◆ Records provided
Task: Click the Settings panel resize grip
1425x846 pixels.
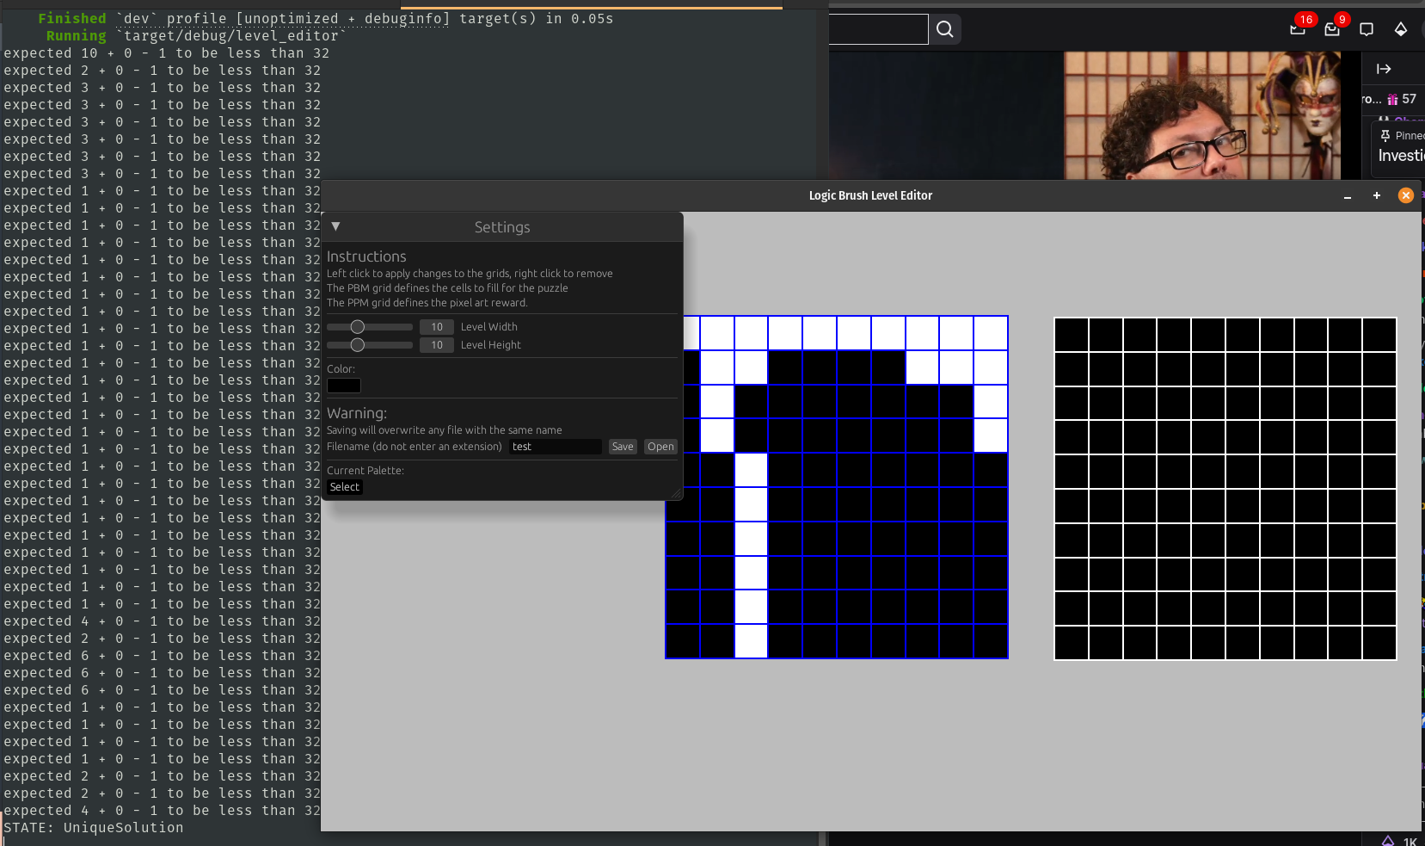Action: pos(677,494)
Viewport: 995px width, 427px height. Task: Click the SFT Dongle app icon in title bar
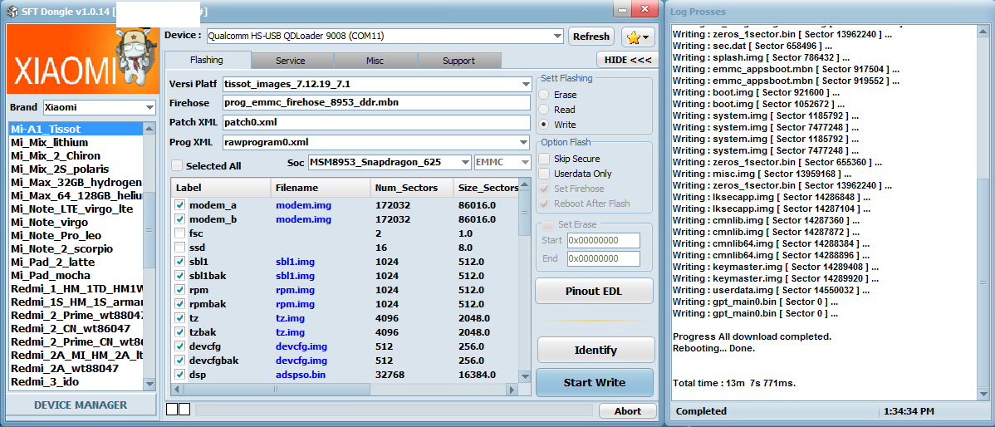pyautogui.click(x=12, y=12)
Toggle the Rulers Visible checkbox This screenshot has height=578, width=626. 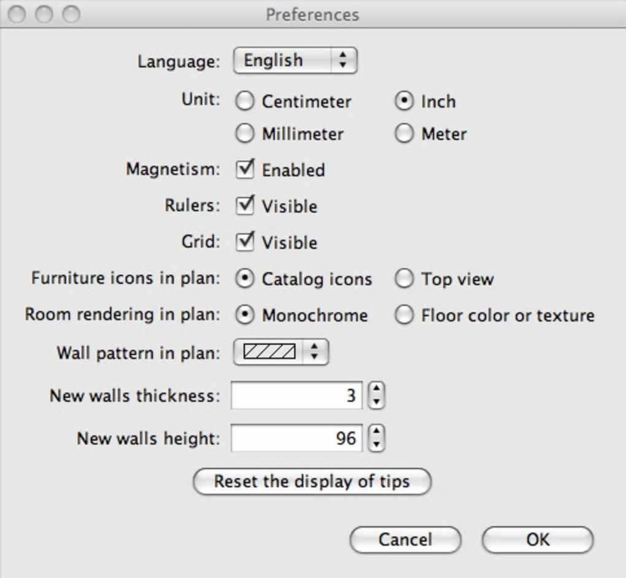pos(245,206)
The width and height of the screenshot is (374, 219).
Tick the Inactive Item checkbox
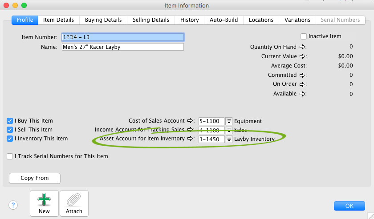[304, 36]
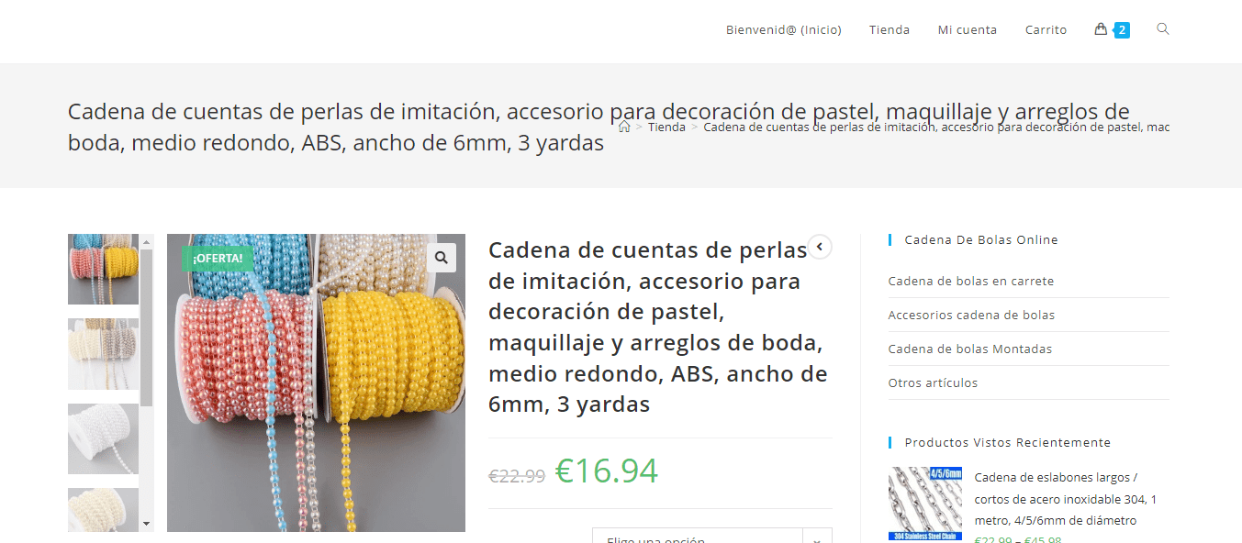Open 'Accesorios cadena de bolas' category
The width and height of the screenshot is (1242, 543).
(971, 315)
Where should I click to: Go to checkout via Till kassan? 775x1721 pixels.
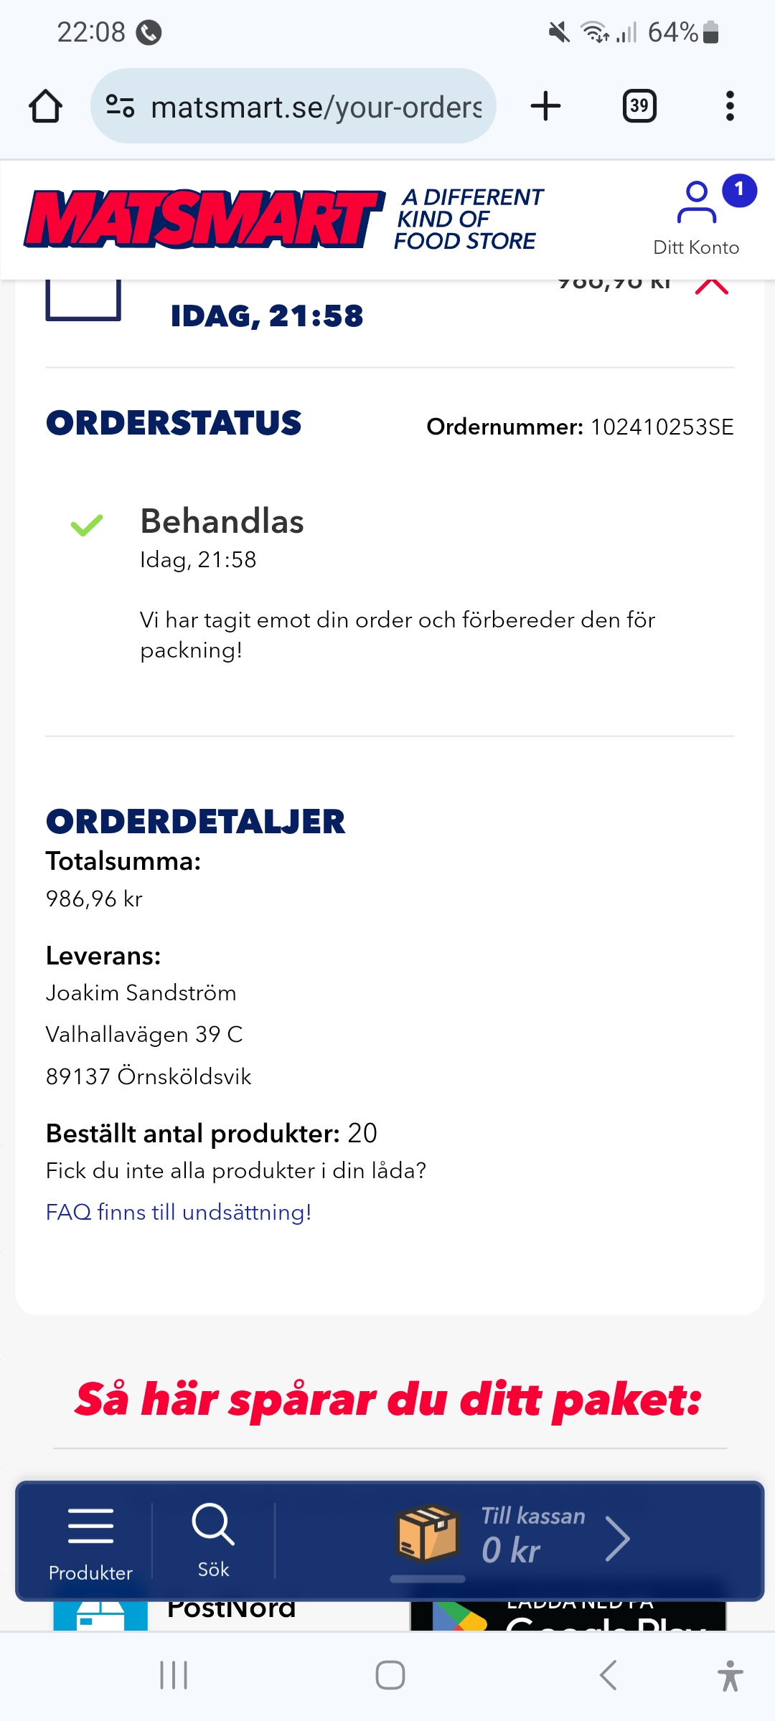[x=532, y=1533]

◆ Work request
Copy out exactly, without any pictures, the lines above that begin at the one with "Tick the Inactive Item checkbox" and end at the last line of the listing.

◆ Written answer
Tick the Inactive Item checkbox
[304, 36]
Open 'Accesorios cadena de bolas' category
The width and height of the screenshot is (1242, 543).
(971, 315)
Where should I click to: Go to checkout via Till kassan? 775x1721 pixels.
[x=532, y=1533]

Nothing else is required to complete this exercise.